Shafaq News/ This year marks a decade since ISIS captured significant portions of Iraqi and Syrian territory, executing genocides against the Yazidis and other communities. Iraq, backed by the US-led Global Coalition to Defeat ISIS, declared military victory over the terrorist group in December 2017. Since then, Iraq has made notable strides in reducing the threat posed by ISIS and stabilizing the affected regions.

The United States Institute for Peace (USIP) delved into Iraq's ongoing challenges and progress in repatriation, rehabilitation, and reintegration of displaced populations, particularly focusing on the humanitarian and security issues faced by Iraqis in Syria's al-Hol camp and those still internally displaced.

Progress in Repatriation and Rehabilitation

According to the Institute, the Iraqi government, with international community support, began returning Iraqis from al-Hol in 2021. The Ministry of Migration and Displacement (MoMD), the National Security Advisory (NSA), and the National Security Service (NSS) have been pivotal in this process. Official figures indicate that over 2,400 families (more than 9,500 individuals) have been relocated to the Jadaa Rehabilitation Center, with approximately 18,200 Iraqis remaining in al-Hol. The Jadaa center, located south of Mosul, aids returnees in preparing for reintegration into their communities. Over 1,600 families (more than 6,000 persons) have already returned to their areas of origin from Jadaa.

Challenges in Reintegration

Despite the progress, USIP mentioned significant challenges remain in the reintegration process. According to the Institute, stigmatization, security concerns, and community acceptance are the primary hurdles. These issues are especially pronounced in Al-Anbar Governorate, where most Iraqis in al-Hol originate.

USIP's research indicated that stigma related to perceived ISIS affiliation acts as a major barrier. Community and governmental institutions often view individuals with real or perceived ISIS ties as threats or supporters of the group, making reintegration difficult.

Stigmatization and Disavowal

The Institute's findings showed that stigma manifests in various ways, including verbal harassment, rejection by relatives, security monitoring, and lack of economic opportunities. In Al-Anbar, 42% of respondents reported experiencing everyday verbal harassment and rejection by relatives, while 40% faced security monitoring and economic challenges due to perceived ISIS affiliation.

To mitigate these issues, some communities and displaced persons have turned to tribal traditions. Disavowal (tabriya or bara'a) has been employed as a means for individuals to renounce ISIS and its ideology publicly. However, this practice has evolved to include the repudiation of family members, which can lead to significant legal implications and potential exploitation by ISIS or other groups.
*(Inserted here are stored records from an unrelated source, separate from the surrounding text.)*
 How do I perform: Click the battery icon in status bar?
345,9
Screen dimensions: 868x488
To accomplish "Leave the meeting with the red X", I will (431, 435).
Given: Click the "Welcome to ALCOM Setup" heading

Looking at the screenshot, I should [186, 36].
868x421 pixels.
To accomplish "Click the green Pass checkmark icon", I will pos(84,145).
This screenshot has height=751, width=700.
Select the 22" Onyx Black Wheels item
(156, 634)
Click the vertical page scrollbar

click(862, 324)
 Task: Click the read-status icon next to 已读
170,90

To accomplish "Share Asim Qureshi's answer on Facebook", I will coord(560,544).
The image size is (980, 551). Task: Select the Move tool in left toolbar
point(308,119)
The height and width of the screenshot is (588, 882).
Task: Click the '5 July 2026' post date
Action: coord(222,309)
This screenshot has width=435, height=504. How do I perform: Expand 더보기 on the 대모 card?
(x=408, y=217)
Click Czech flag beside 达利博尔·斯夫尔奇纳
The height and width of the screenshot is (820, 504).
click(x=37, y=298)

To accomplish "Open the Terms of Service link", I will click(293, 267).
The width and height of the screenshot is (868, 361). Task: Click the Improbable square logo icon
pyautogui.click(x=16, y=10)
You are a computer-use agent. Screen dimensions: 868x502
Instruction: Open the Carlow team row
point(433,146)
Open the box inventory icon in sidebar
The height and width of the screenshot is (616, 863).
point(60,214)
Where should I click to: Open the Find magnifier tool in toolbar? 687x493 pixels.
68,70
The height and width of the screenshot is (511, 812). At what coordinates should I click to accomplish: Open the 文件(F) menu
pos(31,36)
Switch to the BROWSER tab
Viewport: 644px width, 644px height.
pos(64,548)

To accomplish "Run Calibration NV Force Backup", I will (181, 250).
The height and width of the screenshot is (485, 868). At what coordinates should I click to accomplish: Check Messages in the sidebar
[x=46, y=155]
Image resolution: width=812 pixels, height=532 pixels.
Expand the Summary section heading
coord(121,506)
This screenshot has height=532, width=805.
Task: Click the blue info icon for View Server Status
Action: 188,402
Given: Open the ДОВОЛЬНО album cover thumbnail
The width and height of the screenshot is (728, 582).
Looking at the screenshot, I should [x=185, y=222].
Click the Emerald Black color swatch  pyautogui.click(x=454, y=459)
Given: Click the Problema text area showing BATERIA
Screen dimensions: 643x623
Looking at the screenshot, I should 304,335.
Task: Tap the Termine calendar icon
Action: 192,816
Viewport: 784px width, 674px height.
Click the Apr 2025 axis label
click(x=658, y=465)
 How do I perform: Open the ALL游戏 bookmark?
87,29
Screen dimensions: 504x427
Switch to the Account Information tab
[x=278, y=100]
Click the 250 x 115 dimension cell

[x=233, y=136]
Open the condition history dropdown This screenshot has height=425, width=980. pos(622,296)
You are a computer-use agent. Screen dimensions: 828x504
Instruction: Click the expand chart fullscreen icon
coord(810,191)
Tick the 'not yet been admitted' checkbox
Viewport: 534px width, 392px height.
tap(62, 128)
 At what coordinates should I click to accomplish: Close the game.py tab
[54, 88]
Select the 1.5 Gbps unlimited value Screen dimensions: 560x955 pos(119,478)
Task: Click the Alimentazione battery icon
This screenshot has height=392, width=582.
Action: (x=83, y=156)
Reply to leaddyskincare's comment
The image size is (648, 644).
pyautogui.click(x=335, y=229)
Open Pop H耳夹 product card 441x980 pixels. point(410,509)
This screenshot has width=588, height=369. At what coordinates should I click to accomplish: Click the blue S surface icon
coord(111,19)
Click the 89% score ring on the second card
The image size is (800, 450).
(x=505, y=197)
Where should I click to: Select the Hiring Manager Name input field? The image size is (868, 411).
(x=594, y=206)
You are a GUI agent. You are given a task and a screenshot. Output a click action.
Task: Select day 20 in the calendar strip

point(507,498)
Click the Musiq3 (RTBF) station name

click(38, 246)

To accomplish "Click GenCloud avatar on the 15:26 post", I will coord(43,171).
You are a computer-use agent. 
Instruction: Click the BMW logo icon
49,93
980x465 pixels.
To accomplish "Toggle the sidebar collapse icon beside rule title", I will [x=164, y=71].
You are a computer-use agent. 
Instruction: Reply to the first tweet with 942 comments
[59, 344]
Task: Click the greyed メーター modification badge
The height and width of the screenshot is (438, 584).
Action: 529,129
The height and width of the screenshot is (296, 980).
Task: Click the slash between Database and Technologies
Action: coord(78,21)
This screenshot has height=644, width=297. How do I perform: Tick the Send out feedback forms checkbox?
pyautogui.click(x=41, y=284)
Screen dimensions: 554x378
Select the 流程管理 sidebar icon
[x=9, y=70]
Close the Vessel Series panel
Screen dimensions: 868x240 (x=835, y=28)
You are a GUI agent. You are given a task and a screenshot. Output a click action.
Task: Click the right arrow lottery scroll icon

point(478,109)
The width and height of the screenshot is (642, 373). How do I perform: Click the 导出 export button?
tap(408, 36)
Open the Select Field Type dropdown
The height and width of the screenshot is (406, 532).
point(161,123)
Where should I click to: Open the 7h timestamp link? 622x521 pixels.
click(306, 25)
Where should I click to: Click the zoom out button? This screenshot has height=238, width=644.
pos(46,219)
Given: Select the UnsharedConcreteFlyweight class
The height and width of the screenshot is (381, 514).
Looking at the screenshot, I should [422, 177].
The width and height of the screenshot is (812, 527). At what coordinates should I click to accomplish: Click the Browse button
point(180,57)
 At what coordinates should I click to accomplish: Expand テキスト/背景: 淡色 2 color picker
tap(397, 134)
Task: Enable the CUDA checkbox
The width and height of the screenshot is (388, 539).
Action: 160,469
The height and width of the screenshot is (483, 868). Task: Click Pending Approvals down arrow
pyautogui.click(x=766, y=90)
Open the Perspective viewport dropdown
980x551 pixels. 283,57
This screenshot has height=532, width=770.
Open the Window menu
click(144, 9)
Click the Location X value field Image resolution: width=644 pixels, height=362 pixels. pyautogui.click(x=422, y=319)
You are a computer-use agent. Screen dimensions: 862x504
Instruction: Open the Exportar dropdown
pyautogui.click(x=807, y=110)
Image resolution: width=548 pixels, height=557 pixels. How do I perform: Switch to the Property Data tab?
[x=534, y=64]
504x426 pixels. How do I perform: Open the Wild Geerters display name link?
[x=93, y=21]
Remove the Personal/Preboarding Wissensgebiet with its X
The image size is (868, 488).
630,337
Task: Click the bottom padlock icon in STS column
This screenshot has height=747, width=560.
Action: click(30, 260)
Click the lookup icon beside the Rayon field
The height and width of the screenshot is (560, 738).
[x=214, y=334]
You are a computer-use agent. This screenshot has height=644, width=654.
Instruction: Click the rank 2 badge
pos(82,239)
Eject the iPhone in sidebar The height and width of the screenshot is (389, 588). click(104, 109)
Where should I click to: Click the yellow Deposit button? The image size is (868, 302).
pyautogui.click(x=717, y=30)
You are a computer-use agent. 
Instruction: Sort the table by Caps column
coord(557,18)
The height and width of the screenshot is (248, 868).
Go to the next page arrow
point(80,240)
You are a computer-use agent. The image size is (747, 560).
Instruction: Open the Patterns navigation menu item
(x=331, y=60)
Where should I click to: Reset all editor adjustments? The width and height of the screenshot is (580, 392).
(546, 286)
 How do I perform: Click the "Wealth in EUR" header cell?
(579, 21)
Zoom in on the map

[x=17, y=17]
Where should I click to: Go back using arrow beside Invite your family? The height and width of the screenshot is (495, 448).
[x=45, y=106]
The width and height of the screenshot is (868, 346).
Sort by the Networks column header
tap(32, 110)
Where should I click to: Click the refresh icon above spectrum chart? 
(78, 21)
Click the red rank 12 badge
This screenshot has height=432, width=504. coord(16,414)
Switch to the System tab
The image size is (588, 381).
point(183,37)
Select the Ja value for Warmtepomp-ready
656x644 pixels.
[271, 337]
According to the Institute, formal disavowal is seen as a condition for return and reintegration, providing some comfort to survivor families and affirming their rejection of extremism.

Security Concerns

Security remains a critical concern linked to the return and reintegration process. The Institute's data reveals that 77% of Al-Anbar residents fear instability if families with perceived ISIS affiliations return. This instability could result from social conflicts, the rise of extremism, or acts of revenge against returnees. At least 50% of Al-Anbar residents in ten districts believe the reintegration process poses security concerns, with many advocating for the resettlement of returnees in different locations to avoid potential conflicts.

Community Acceptance and Reconciliation

Gaining community acceptance for returnees is a key challenge. According to the Institute, awareness-raising efforts are essential to reduce stigma and promote reconciliation. USIP's dialogue processes have shown positive trends, with many Al-Anbar residents willing to accept returnees under certain conditions. These include survivor families' acceptance and adherence to community or tribal processes.

Reconciliation processes involving survivor families and returnees are crucial. The Institute's research indicated that 51% of Al-Anbar respondents believe reconciliation is necessary for lasting stability. However, many doubt its success in the current environment due to a lack of willingness from various stakeholders.

Recommendations and Future Steps

Addressing the challenges of stigmatization, security, and community acceptance requires a multi-faceted approach. The Institute emphasized the need for inclusive dialogue, government and community collaboration, and awareness-raising activities. Programs like the Western Al-Anbar Accord have shown that transforming opposition into active partnership is possible through dialogue and engagement.

The Institute also recommended amending monitoring and surveillance practices to be less intrusive and more conflict-sensitive. Community policing and responsible media coverage can help reduce anxiety and promote understanding among communities.

According to the Institute, while significant progress has been made in Iraq's recovery and stabilization efforts, ongoing challenges related to stigmatization, security, and community acceptance must be addressed. A comprehensive approach involving government, community leaders, and international support is essential to ensure the successful reintegration of displaced populations and the continued stability of the region. Neglecting these issues could undermine the progress made and make vulnerable populations susceptible to exploitation by extremist groups.